Adam Casals: Der Minister für Wirtschaft und Arbeit der Landesregierung Kataloniens, Felip Puig, gab gerade am vergangenen Freitag bekannt, dass seit 2010, 56 Prozent der ausländischen Investitionsprojekte im Bereich Forschung und Entwicklung innerhalb Spaniens auf Katalonien entfallen sind.

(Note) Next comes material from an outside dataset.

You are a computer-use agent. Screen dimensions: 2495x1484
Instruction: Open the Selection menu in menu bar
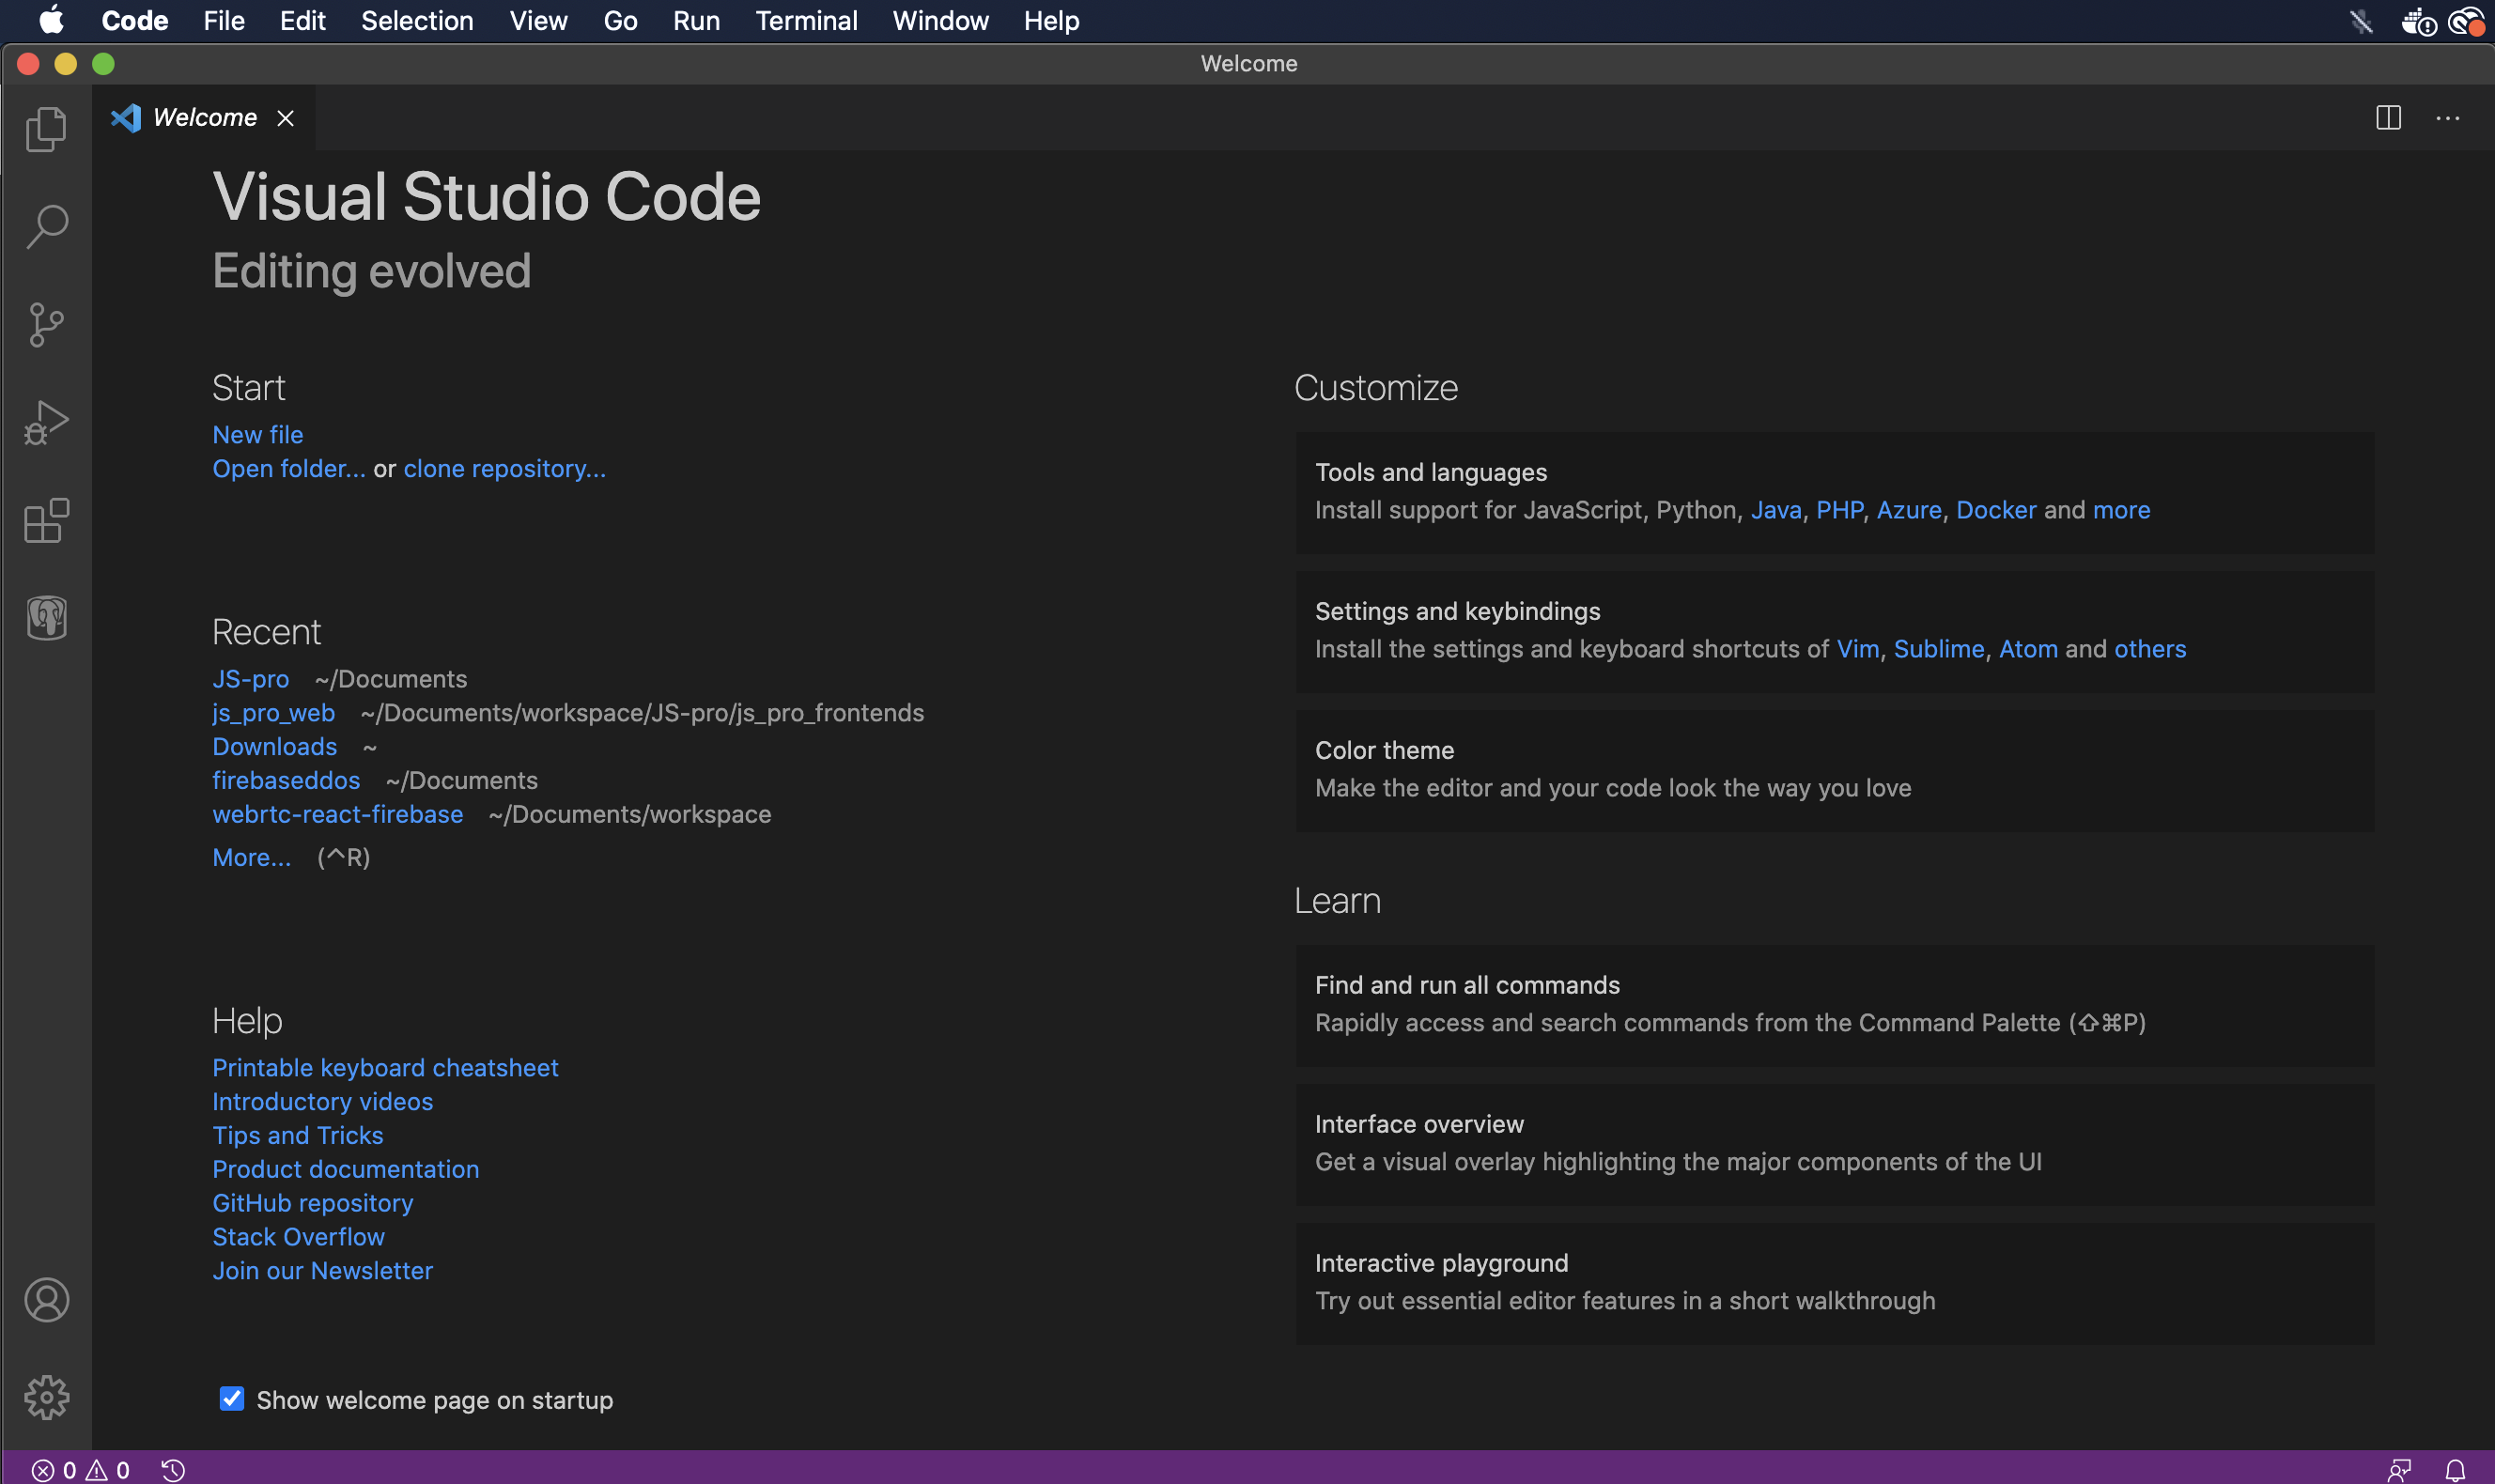[x=417, y=21]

In diesem Bereich steht Katalonien in Kontinentaleuropa seit 2010 an erster Stelle: Seitdem wurden 66 Projekte verzeichnet, die eine Investition von mehr als 1,07 Milliarden Euro, sowie die Schaffung von 6000 Arbeitsplätzen mit sich brachten. Die Länder, die im Bereich Forschung und Entwicklung in Katalonien am stärksten investiert haben, sind Deutschland, die Vereinigten Staaten, Großbritannien, Frankreich und Japan. Hervorzuheben sind die Investitionen in der Pharmabranche, in den Informations- und Kommunikationstechnologien, sowie der Kunststoffindustrie.
Deutsche Wirtschafts Nachrichten: Auch eine eigene Währung ist für das kommende Jahr geplant, wenn auch zunächst nur digital. Schadet das nicht der Wirtschaft?
Adam Casals: Die Regierung Kataloniens sieht nur eine Währung für Katalonien vor, den Euro. Die Gemeinde Barcelona, nicht die Landesregierung Kataloniens, überlegt sich für gewisse Produkte eine alternative Zahlungsmethode zu entwickeln, wie sie auch in Mitteleuropa schon öfters angewandt wird. Dies hat nichts mit einer eigenen Währung zu tun. Seit je her sind wir Katalanen Europa-Befürworter und unsere Währung bleibt der Euro.
Deutsche Wirtschafts Nachrichten: Soll es einen Referenzkurs zum Euro geben, wie soll dieser aussehen?
Adam Casals: Noch einmal, Katalonien bleibt beim Euro.
Deutsche Wirtschafts Nachrichten: Edward Hugh von der Catalunya sagte 2012, dass „katalanische Finanzsystem sei abhängig von der EZB“. Dabei spielte er auf die Verschuldung der Caixa Bank, der Banco Sabadell SA und der Catalunya Bank selbst an. Wie ist es mittlerweile um deren Finanzen bestellt.
Adam Casals: Mittlerweile sind sowohl Caixa Bank wie Banc Sabadell aus der schwierigen Finanzsituation von 2012 herausgekommen. In den veröffentlichen Bilanzen der Caixa Bank, sieht man, dass die Resultate der Gruppe bis September 2015 im Vergleich zu dem vorherigen Jahr um 57,3 Prozent gestiegen sind, also von einem Wert von 663 Millionen Euro im Jahr 2014 auf 996 Millionen Euro 2015. Bezüglich der Banc Sabadell lagen die Resultate im September 2014 bei 265,3 Millionen Euro, dies bedeutet ein Wachstum von 42,5 Prozent im Vergleich zum dem vorherigen Jahr. Hinsichtlich 2015, gab es dann nochmals eine Steigerung von 59,4 Prozent, womit die Banc Sabadell ein aktuelles Ergebnis von 579,9 Millionen Euro aufweist. Catalunya Bank konnte leider bei diesen hohen Wachstumsraten nicht mithalten.